THREE VIEWINGS: BENEFIT VIRTUAL READING

22
Sep/20

Who: Angel Desai, Debra Jo Rupp, Kurtwood Smith
What: Livestreamed benefit reading
Where: Barrington Stage Company Vimeo
When: Wednesday, September 23, $25, 7:30 (link available through September 27 at 7:29)
Why: Perhaps a funeral parlor is not the ideal setting for a play during the pandemic lockdown, as more than two hundred thousand Americans have died from the coronavirus and too many of us have unfortunately experienced Zoom wakes and funerals. But that is where Three Viewings, Jeffrey Hatcher’s three-part tale, takes place, in a funeral home in a small midwestern town. Barrington Stage in the Berkshires was scheduled to perform the work live on the on the Boyd-Quinson Mainstage but has repurposed it for Zoom for a benefit reading on September 23 at 7:30, after which it will be available for ninety-six hours. (The plan is to present it live once the theater is legally allowed to open with audiences.) The show features actress, musician, and jazz vocalist Angel Desai (Company, Angel Desai/Oscar Perez Quartet), Debra Jo Rupp (The Cake, Barrington’s Dr. Ruth — All the Way), and Kurtwood Smith (RoboCop, Green Grow the Lilacs); for Rupp and Smith, it is an online reunion, as the two starred as Kitty and Red Forman, the parents in the hit turn-of-the-century sitcom That ’70s Show, which introduced us to Topher Grace, Mila Kunis, Ashton Kutcher, and Laura Prepon. Three Viewings consists of Tell Tale, in which a mortician (Smith) falls for a real estate broker; Thief of Tears, about Mac (Desai), who has a thing for corpses’ jewelry; and Thirteen Things about Ed Carpolotti, in which a widow (Rupp) learns unfortunate secrets about her late husband.

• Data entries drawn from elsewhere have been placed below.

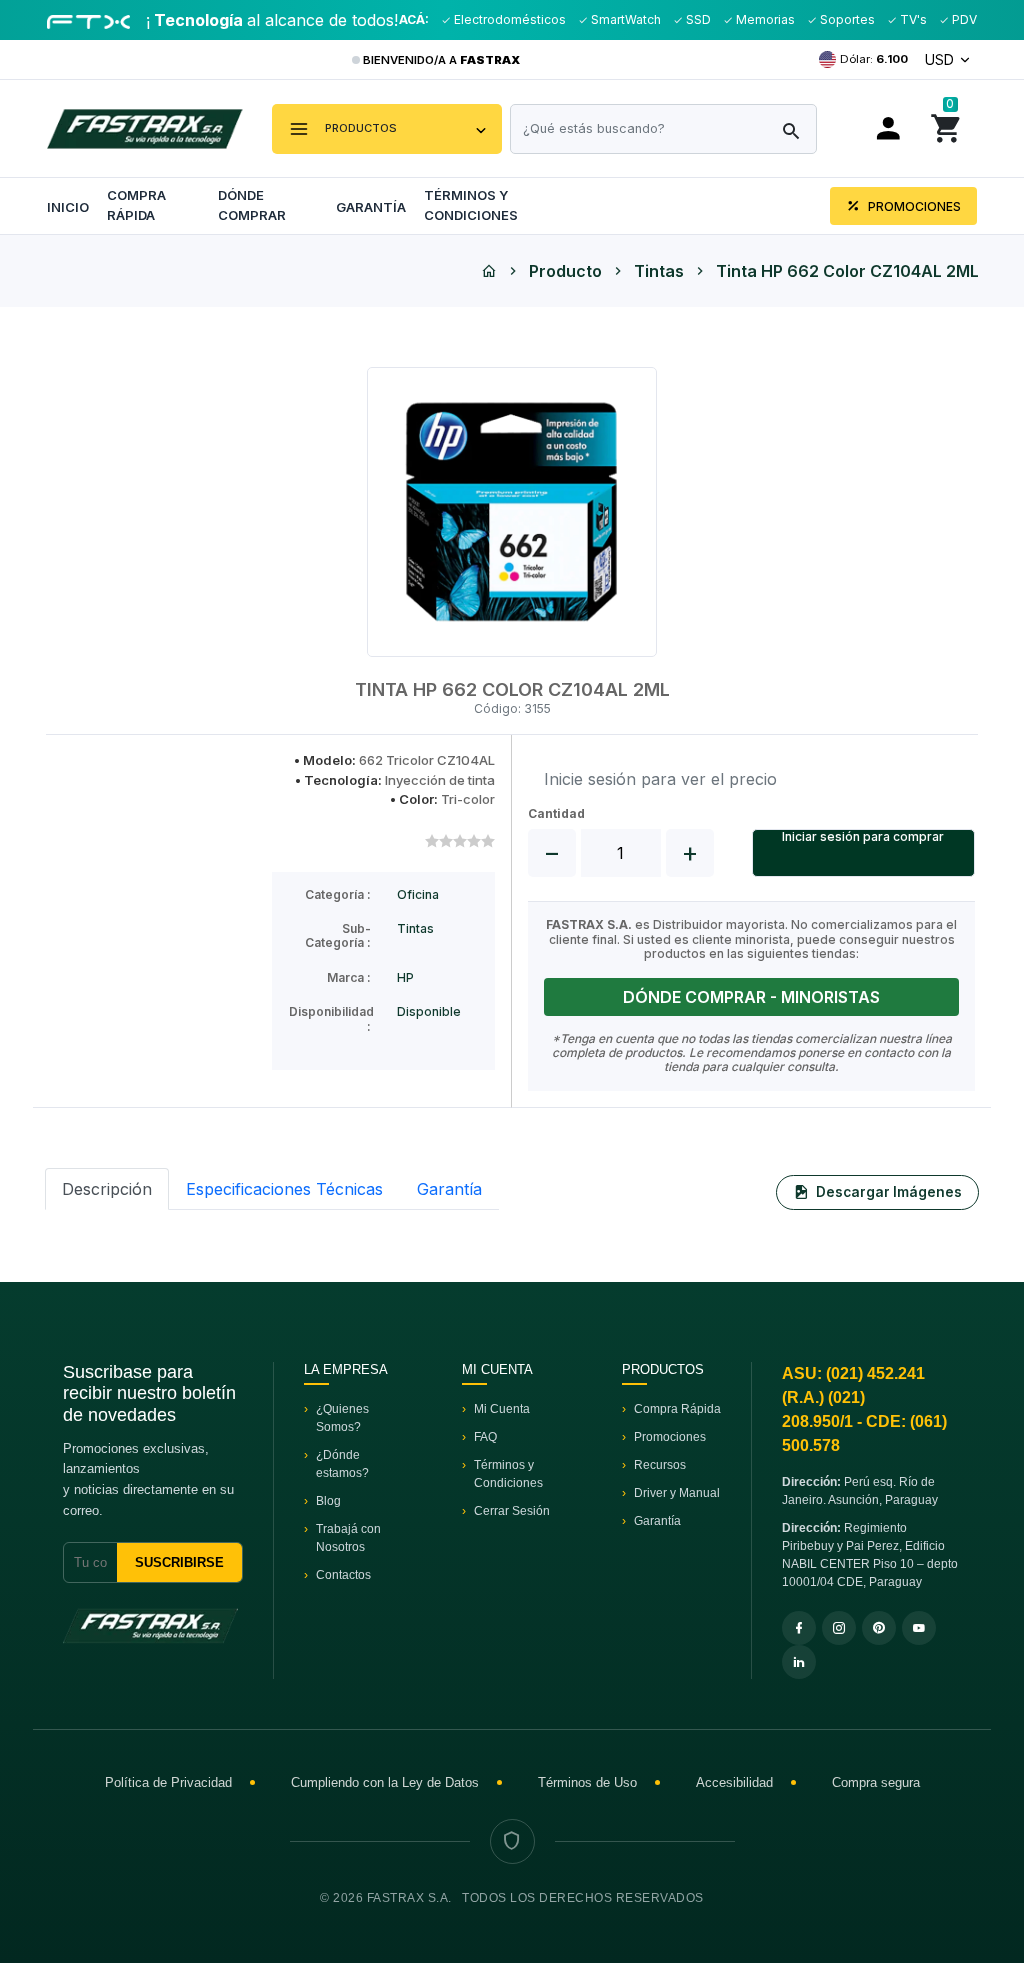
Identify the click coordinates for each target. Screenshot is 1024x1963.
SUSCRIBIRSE (179, 1562)
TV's (912, 19)
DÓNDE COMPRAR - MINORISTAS (751, 997)
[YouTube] (919, 1628)
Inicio (68, 207)
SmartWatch (624, 19)
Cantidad (556, 814)
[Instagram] (839, 1628)
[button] (387, 129)
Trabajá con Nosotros (348, 1538)
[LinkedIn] (799, 1662)
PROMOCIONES (913, 206)
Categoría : (338, 895)
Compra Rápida (136, 205)
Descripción (107, 1189)
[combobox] (663, 129)
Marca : (349, 978)
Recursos (660, 1465)
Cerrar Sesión (512, 1511)
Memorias (764, 19)
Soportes (846, 19)
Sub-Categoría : (338, 936)
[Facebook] (799, 1628)
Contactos (343, 1575)
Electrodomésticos (508, 19)
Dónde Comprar (252, 205)
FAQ (485, 1437)
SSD (697, 19)
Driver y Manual (677, 1493)
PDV (963, 19)
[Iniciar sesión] (886, 128)
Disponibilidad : (331, 1019)
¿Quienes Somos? (342, 1418)
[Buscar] (791, 132)
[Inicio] (489, 271)
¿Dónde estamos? (342, 1464)
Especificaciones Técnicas (284, 1189)
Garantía (371, 207)
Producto (565, 271)
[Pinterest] (879, 1628)
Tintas (659, 271)
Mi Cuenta (502, 1409)
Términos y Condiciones (471, 205)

Hatcher has also written such plays as Ten Chimneys and Dr. Jekyll & Mr. Hyde and such films as Stage Beauty and The Good Liar; Three Viewings, which was recorded for audio by L.A. Theatre Works with Bruce Davison, Laura San Giacomo, and Rue McClanahan, will be directed for Barrington by artistic director Julianne Boyd. Next up for the company is Mark St. Germain’s Eleanor: A Virtual Reading of a New Play on October 3 and 4, starring Tony winner Harriet Harris (Thoroughly Modern Millie, Desperate Housewives) as Eleanor Roosevelt in a performance recorded live onstage without an audience and directed by actor Henry Stram.